# Interior Accessories?



## SeanM402 (Aug 8, 2011)

Never done it yet but have always thought about "modding" an inverter so that it would be built in. The only other thing I can think of at the moment would be putting LEDs in the cup holders and air vents. Cruzeman did this: http://www.cruzetalk.com/forum/11-appearance-body/2874-round-vents.html


----------



## Camcruse (Oct 4, 2011)

Not sure if other models come with an eyeglass holder but my 2LT w/o moonroof didn't. The space next to the interior lights is large enough for a holder. Would love to see someone create a custom eyeglass holder.


----------



## Cruze_EcoJAY (Nov 29, 2011)

@Camcruse honestley not sure if its worth the time, I just use one of thise clips from walmart haha. And maybe you could buy one and it will snap right in idk ive never seen one. Worth goin to a dealer and checking though if you want one.


----------



## NickD (Dec 10, 2011)

Could certainly use an ignition switch lamp, not easy to find that flat switch with a rectangular hole in the dark. First vehicle I have ever owned that had a problem like this, but maybe I am the problem.

Wonder why they leave that dome lamp on after I get out close and lock the doors. Did peek in a couple times, nobody was in there. But it does eventually turn itself off.


----------



## cruzeman (Mar 13, 2011)

Lol, I forgot what the inside of my car looks like til I saw the link to my old thread. Car in shop for last two weeks.


----------



## Cruze_EcoJAY (Nov 29, 2011)

cruzeman said:


> Lol, I forgot what the inside of my car looks like til I saw the link to my old thread. Car in shop for last two weeks.

Material:

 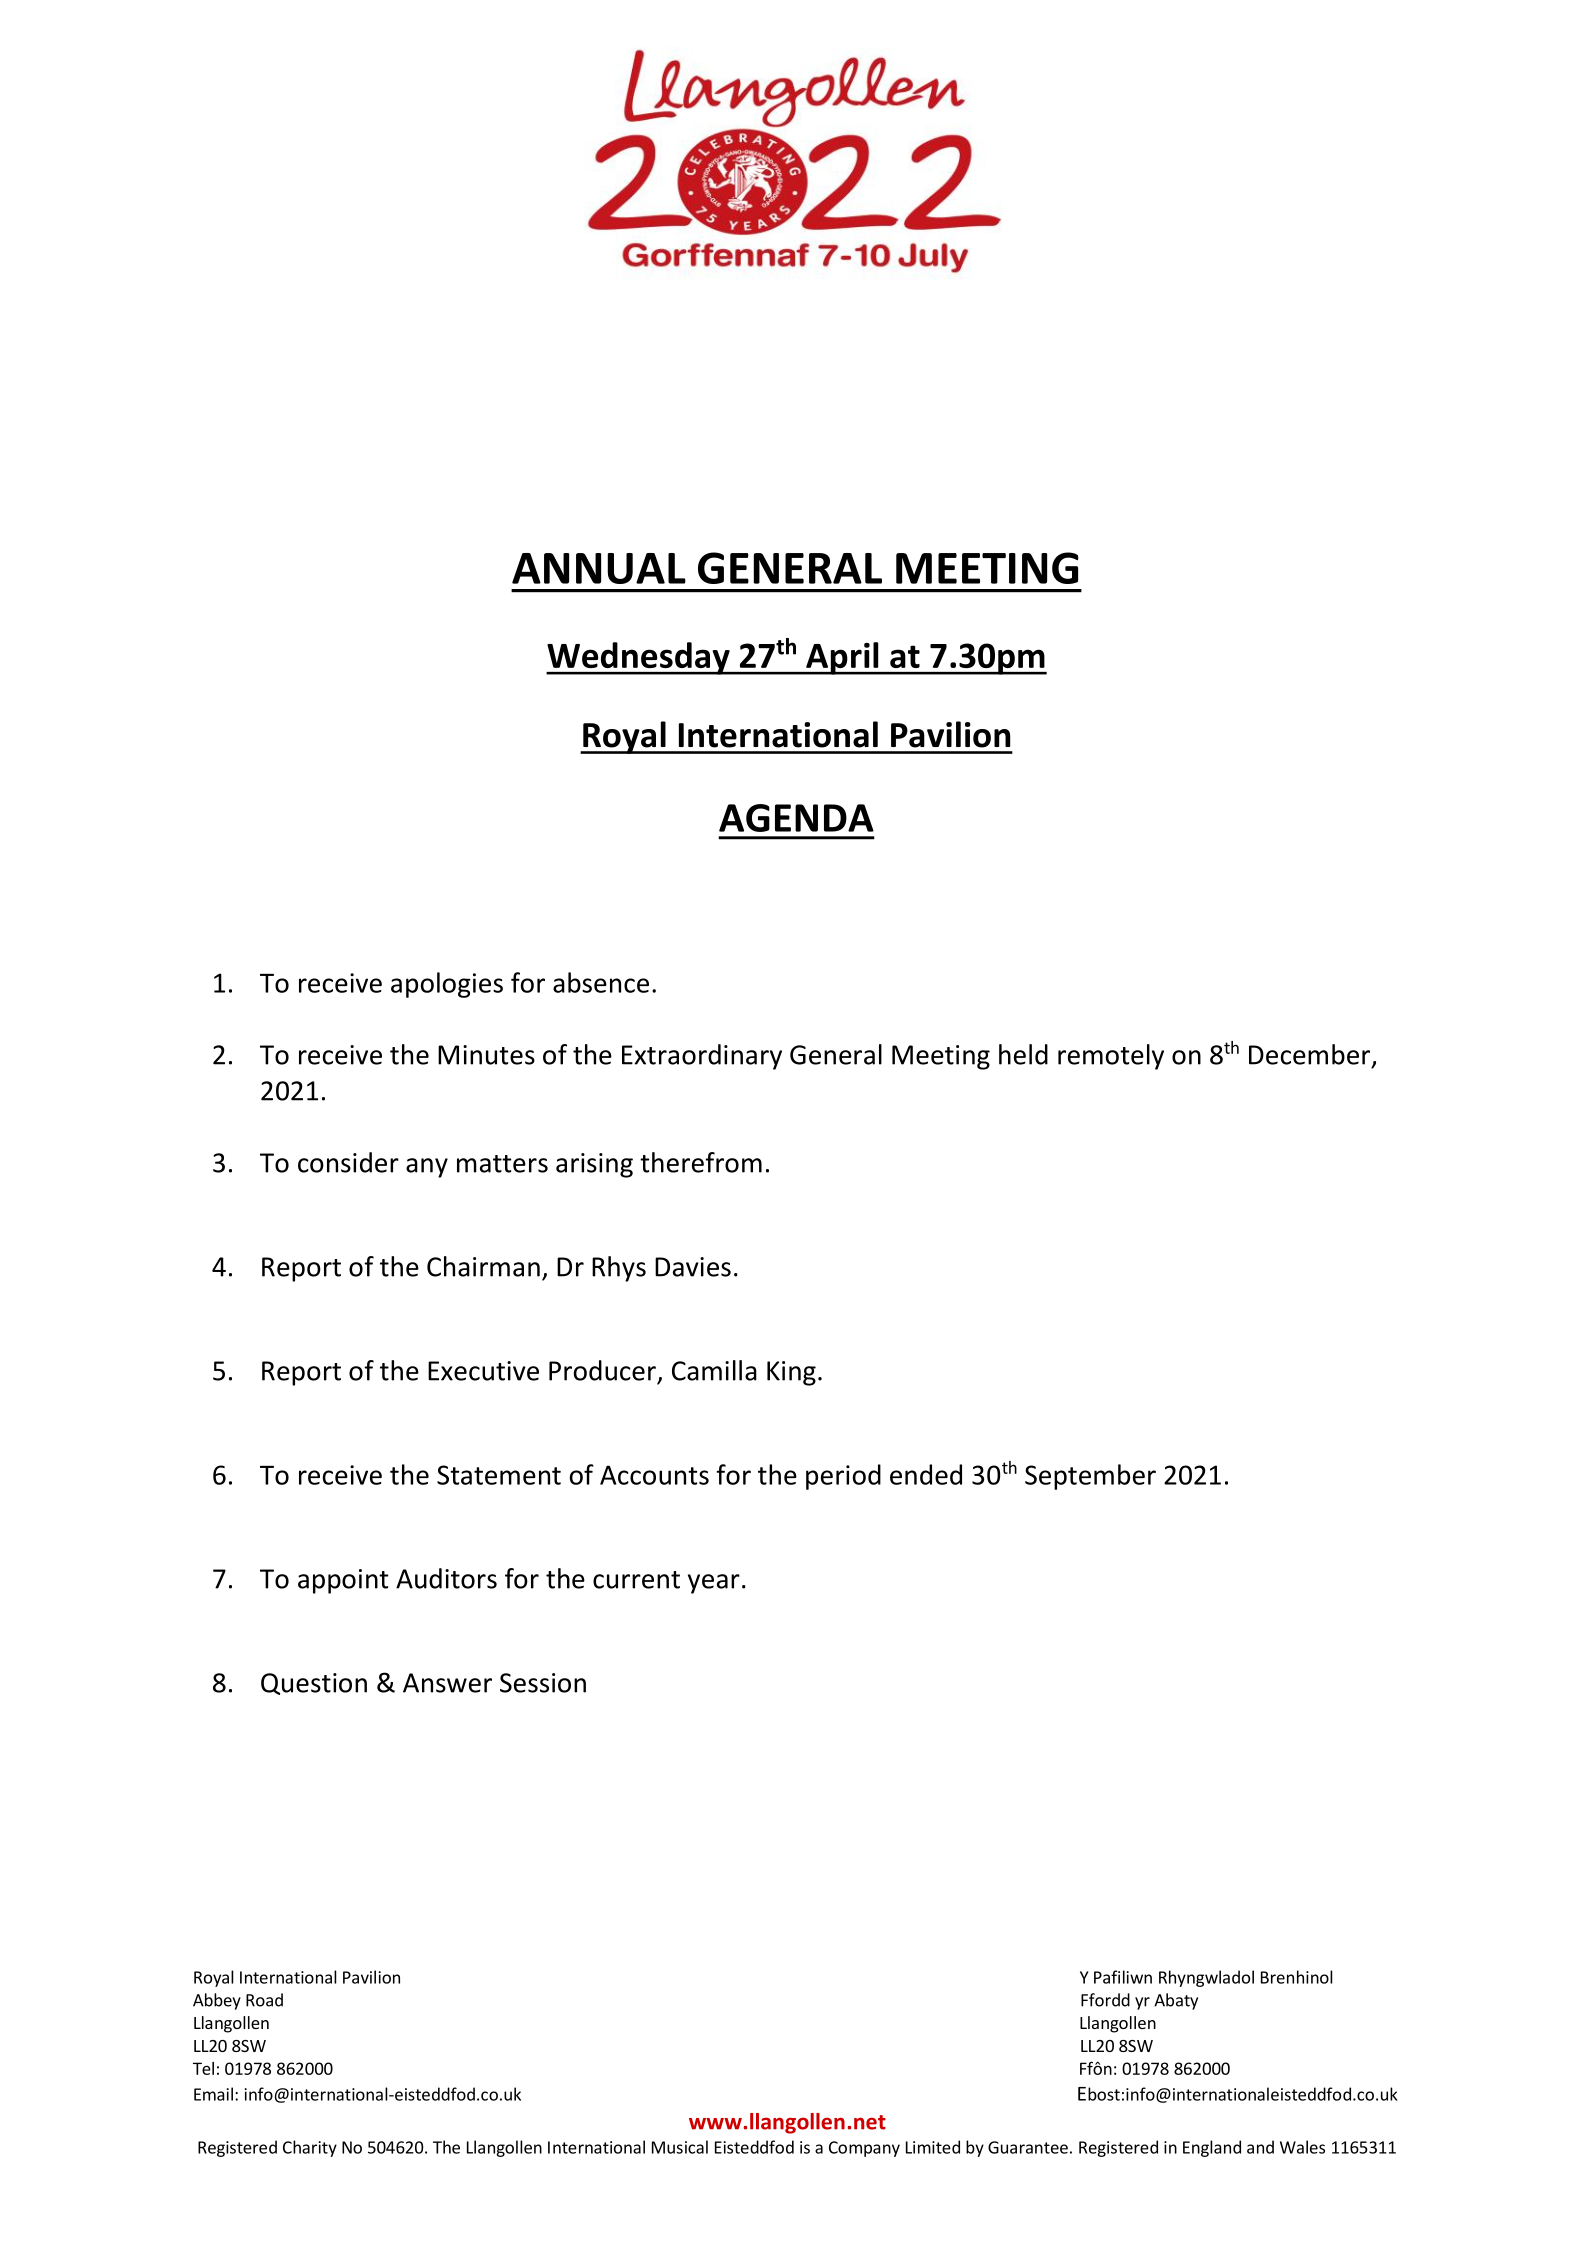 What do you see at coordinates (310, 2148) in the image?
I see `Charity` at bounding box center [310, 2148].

What you have to do:
Quote the forum thread on interior accessories, starting at "## NickD (Dec" and ending after "(Mar 13, 2011)". Use only the forum thread, not the material.

Solution below:
## NickD (Dec 10, 2011)

Could certainly use an ignition switch lamp, not easy to find that flat switch with a rectangular hole in the dark. First vehicle I have ever owned that had a problem like this, but maybe I am the problem.

Wonder why they leave that dome lamp on after I get out close and lock the doors. Did peek in a couple times, nobody was in there. But it does eventually turn itself off.


----------



## cruzeman (Mar 13, 2011)